5年前? / クローディア、ソロ
脳裏に浮かぶのは遠い過去の光景。
あたしの世界はあの屋敷の中だけで完結していた。
ゆっくりと夕闇が広がり始める頃、ぼんやりと外を眺めていた。
敷地内に入ってくる三つの人影が目に入る。
大きい二人はよく知っている、何度も屋敷を訪れている人たち。
その二人の脇にいる小さい影に目がとまる。
自分と同じくらいの年頃の子を見かけるのはそれが初めてだった。
目が合ったことは何度かあったけど、言葉を交わしたのはほんの数度。
教えてもらった名前は宝物のように覚えている。
嬉しくてにこにこしていたら、不思議そうな顔をされた。
やがて彼を見かけることは無くなる。
だけどその後も彼の両親の来訪は途切れることなく続けられていた。
…ああ、今になってみれば分かる。彼らは父様と母様の鎖だったのだ。
家族を奪われ一人きりになった少年の前には、一体どれほどの闇が広がっていたのだろう。

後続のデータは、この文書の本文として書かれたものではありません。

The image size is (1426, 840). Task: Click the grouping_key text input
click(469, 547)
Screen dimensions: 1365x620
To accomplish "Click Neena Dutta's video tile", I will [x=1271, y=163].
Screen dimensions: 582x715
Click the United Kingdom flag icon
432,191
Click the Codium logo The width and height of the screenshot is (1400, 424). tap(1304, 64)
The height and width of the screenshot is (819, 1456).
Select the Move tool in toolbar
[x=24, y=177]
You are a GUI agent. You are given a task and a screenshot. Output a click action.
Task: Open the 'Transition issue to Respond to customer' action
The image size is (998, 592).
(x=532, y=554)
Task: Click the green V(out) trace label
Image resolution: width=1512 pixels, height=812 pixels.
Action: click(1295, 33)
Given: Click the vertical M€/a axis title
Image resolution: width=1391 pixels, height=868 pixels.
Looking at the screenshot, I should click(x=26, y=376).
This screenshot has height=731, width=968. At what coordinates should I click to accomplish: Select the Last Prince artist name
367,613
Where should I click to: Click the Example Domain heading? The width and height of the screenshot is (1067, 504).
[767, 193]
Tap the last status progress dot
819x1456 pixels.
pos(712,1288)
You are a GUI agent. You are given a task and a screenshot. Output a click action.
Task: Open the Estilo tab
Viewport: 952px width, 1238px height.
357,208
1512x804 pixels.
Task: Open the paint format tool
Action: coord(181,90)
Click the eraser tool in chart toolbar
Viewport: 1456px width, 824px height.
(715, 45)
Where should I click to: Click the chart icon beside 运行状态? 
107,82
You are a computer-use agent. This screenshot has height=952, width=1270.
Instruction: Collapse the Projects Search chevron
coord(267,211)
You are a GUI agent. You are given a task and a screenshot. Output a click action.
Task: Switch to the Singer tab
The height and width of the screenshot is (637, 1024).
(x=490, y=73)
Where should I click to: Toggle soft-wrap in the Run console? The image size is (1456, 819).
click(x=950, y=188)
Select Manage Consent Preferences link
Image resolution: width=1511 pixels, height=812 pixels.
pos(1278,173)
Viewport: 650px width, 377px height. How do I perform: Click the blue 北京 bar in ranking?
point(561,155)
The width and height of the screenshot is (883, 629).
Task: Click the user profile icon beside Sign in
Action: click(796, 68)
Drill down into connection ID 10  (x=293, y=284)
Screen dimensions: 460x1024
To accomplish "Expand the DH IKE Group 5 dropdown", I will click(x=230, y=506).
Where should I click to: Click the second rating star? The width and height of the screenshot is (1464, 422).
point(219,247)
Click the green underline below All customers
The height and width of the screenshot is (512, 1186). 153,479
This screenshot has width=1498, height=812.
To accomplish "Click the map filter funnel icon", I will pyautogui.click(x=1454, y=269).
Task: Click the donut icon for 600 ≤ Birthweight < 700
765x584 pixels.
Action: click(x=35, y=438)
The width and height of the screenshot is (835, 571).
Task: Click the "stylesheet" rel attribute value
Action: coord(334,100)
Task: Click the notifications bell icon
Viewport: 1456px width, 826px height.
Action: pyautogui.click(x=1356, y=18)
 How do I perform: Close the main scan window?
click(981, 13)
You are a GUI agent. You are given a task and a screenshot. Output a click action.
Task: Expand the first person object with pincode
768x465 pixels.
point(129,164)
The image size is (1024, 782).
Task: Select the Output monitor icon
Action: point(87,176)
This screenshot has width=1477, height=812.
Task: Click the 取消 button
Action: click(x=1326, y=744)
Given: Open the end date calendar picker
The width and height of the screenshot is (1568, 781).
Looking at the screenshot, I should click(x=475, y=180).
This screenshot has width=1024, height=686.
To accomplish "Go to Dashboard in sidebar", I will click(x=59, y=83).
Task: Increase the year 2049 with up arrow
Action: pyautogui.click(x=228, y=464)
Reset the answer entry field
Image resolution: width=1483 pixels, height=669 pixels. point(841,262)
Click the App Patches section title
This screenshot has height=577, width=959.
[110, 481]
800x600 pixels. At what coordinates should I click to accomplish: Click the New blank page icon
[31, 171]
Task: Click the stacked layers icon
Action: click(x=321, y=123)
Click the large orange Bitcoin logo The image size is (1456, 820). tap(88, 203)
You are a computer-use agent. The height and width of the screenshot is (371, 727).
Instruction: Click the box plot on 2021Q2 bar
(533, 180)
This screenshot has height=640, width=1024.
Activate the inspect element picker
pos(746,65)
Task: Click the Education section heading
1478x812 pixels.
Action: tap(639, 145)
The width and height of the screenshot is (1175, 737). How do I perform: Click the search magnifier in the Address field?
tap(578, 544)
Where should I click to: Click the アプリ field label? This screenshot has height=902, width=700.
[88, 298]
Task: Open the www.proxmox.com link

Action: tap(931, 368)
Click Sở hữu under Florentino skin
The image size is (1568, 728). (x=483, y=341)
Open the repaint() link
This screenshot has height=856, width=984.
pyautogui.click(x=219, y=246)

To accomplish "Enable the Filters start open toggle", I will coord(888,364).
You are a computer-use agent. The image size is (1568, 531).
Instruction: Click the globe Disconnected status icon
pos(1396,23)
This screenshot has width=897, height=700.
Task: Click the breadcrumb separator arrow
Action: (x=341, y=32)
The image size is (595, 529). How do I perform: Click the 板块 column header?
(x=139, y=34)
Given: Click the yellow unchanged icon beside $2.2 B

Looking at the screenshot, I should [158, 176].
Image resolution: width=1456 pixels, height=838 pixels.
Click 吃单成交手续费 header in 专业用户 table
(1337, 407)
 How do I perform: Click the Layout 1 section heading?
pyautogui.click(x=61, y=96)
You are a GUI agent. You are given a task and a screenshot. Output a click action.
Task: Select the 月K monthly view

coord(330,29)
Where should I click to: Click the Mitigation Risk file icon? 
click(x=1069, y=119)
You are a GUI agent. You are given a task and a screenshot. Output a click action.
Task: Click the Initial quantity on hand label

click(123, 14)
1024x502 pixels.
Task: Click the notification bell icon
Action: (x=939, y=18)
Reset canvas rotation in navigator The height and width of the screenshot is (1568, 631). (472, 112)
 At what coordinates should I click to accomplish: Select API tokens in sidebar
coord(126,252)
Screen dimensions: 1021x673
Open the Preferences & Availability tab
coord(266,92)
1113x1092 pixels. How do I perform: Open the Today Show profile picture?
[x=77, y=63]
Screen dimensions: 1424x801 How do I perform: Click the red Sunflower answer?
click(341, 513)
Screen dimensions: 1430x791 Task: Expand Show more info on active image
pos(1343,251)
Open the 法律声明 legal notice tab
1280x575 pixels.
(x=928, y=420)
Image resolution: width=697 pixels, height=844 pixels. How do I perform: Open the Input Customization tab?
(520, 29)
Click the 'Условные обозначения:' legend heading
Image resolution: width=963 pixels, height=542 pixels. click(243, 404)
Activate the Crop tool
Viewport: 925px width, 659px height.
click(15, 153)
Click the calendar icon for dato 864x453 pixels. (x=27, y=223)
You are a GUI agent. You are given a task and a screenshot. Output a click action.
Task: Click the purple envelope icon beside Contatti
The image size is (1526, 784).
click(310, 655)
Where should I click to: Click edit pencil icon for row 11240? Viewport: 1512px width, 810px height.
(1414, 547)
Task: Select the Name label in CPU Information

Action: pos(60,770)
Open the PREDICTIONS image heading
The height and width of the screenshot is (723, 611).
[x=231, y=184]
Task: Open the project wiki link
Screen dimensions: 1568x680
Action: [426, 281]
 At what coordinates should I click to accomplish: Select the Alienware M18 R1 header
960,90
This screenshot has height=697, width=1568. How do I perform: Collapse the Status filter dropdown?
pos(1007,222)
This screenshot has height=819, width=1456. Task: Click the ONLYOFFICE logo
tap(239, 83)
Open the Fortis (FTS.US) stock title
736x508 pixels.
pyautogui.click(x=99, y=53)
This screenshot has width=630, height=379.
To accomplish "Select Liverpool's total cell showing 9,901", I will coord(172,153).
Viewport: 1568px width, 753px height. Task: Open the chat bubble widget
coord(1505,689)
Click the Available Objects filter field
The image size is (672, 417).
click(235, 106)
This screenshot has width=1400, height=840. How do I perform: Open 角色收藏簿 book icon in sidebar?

あたしが両親に守られて何も知らずに過ごしている間も、彼はずっと独りだった。
「……泣いているのか」
彼の指が睫毛に触れる。
すぐ下にある瞳はもう何も映すことはない。その手によって光は永遠に奪われた。
あの瞬間からあたしの小さな世界も壊れて、同じ闇の中に放り出されてしまった。
溢れ出るのは憎しみか哀しみか。
答える代わりにしがみつく。言葉なんて何も出てこないから。
どれだけ足掻こうとしてみても、あたしはもうとっくに縛られている。
痛みとともに何もかもを受け入れて、そうして共に
この闇の世界で生きてゆこう
相手の正体を知った直後のアレコレ。